My previous post on this topic was on composite opamps from by John D. Yewen's article "High-precision composite op-amps" (Electronics & Wireless World, February 1987):

Appropriately choosing the voltage divider R1R2 at the output of U1 allows to achieve stability (obtain sufficient gain and phase margins) of the composite at the expense of the loop gain. Here, orange traces are the loop gain of the composite from the schematic above, while blue are the maximum possible (whether stable or not) loop gain with the same two opamps:

How can a simple resistive divider make the composite stable? Let me look at the role of the voltage divider in Yewen's composite.

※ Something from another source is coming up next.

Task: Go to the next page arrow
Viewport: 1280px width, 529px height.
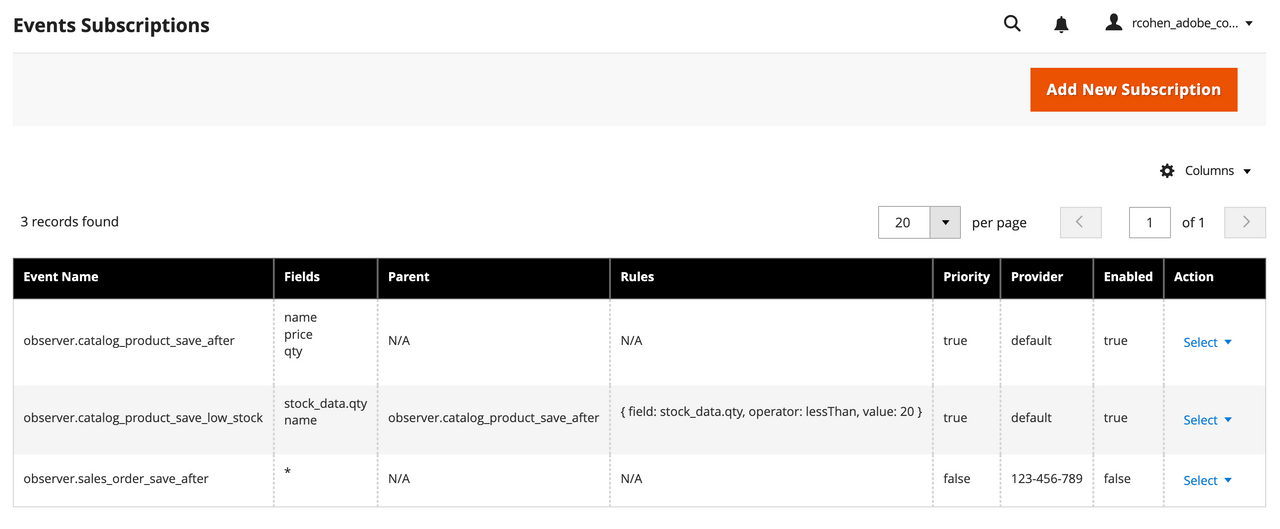Action: pyautogui.click(x=1246, y=222)
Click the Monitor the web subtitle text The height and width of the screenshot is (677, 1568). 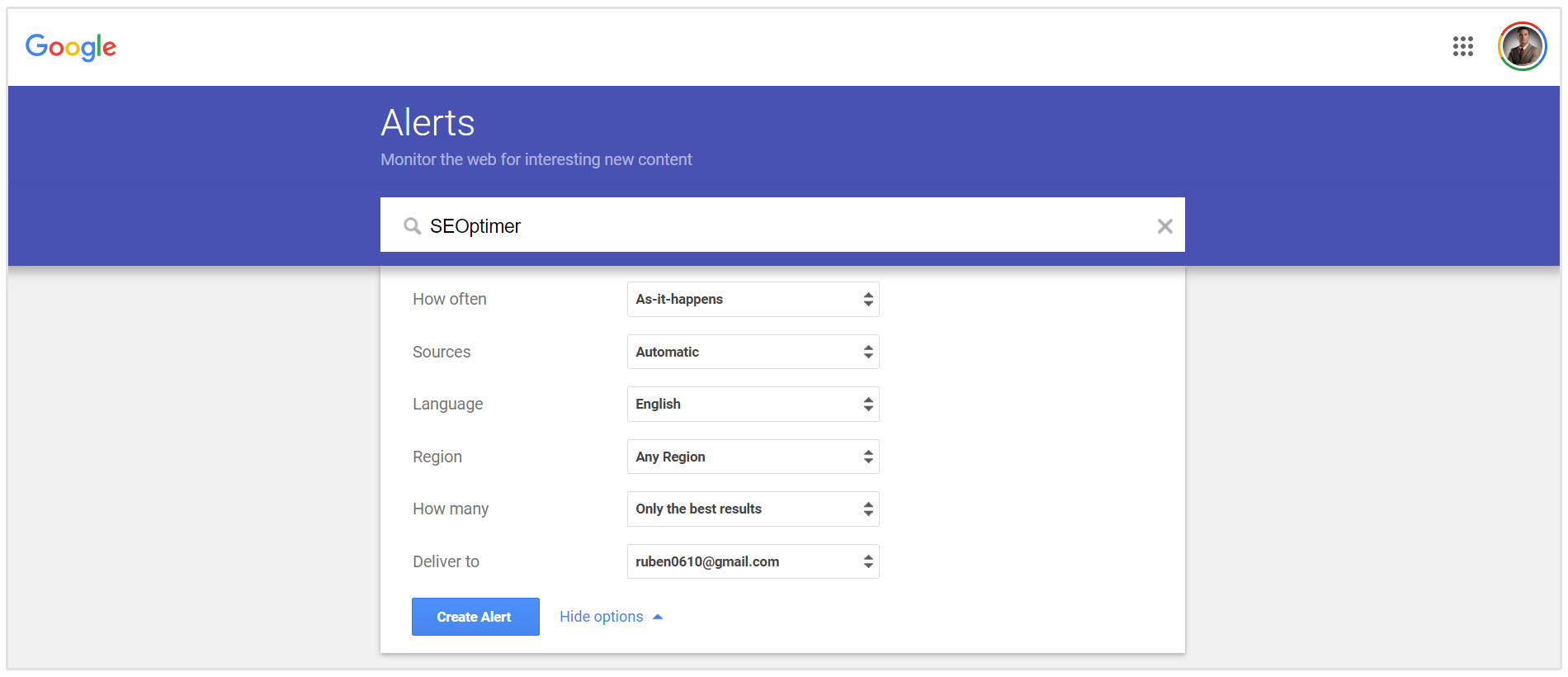tap(536, 159)
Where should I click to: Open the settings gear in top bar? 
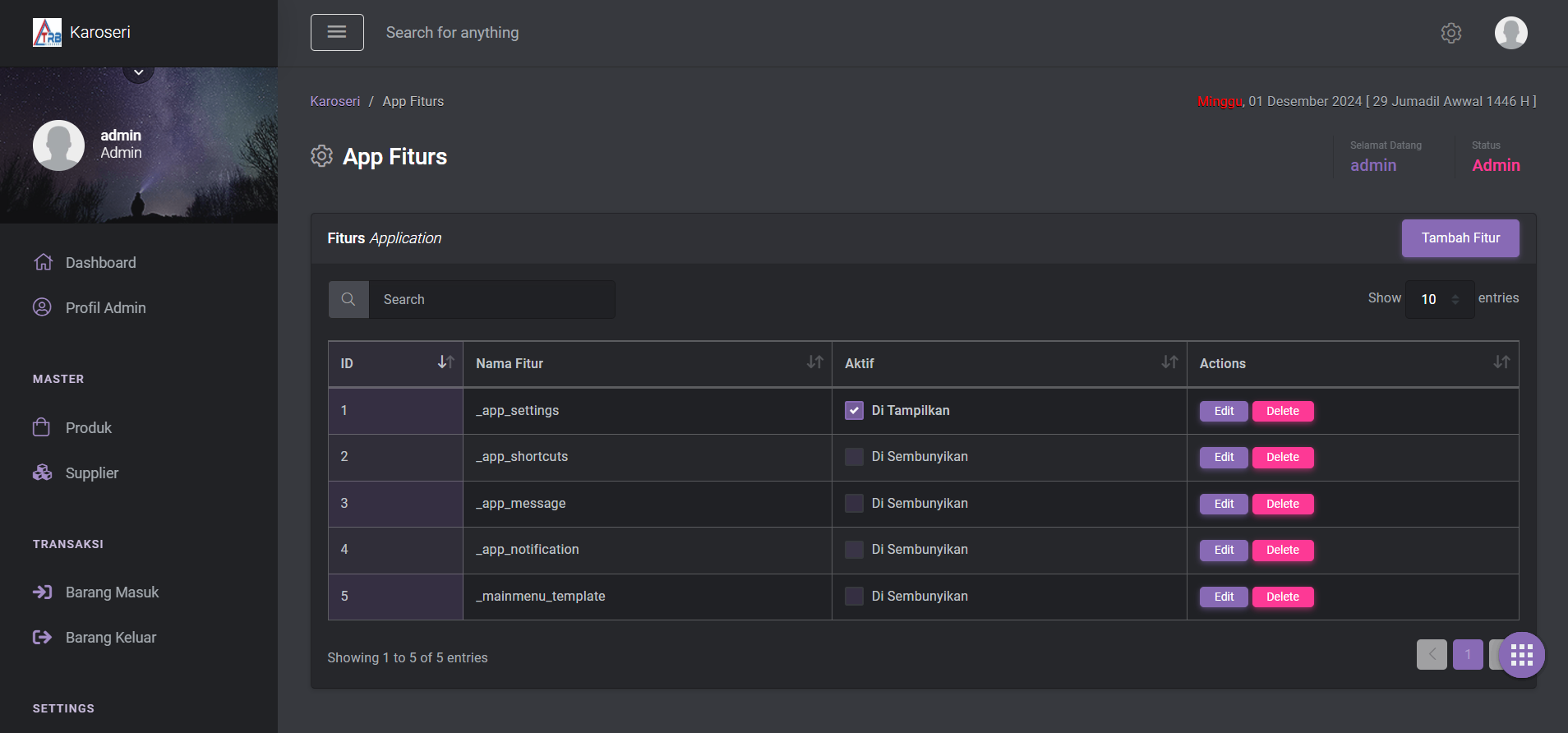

Referring to the schematic above, U2 sees a (differential) input signal that is a sum of (i) the signal at the non-inverting output, where Ri and Rf connect, and (ii) the same signal amplifier by U1 and divided by R1R2.

At low frequencies, U1's gain is large, and U2's input signal is effectively that at its non-inverting input. The loop gain is the product of that of U1 and U2 and falls with frequency at 40dB/decade. At high frequencies, U1's gain is small, and U2's input signal is effectively that at its inverting input. The loop gain is just that of U2, falling at 20dB/decade.

The transition from "low" to "high" frequencies is a zero in the composite's loop gain, located at the frequency where the signal magnitudes at the non-inverting and inverting inputs of U2 are equal - that is, when the gain of U2 followed by R1R2 is unity. For a single-pole U1, that frequency is a fraction of U1's Gain Bandwidth Product (GBW):$$F_{zero}=GBW_{U_1} \times {R_2 \over {R_1+R_2}}$$In the example above, GBW is 10MHz, the divider's attenuation is 22, so the zero is at ${{10 MHz}\over 22} = {455 kHz}$.

That is, Yewen's voltage divider sets the frequency of a zero in the composite's loop gain. The higher the attenuation in the divider, the lower is the zero, and vice versa.

By the way, it is possible and quite practical to replace the fixed divider with a trimpot and adjust the zero to one's liking, e.g. to obtain the necessary phase margin.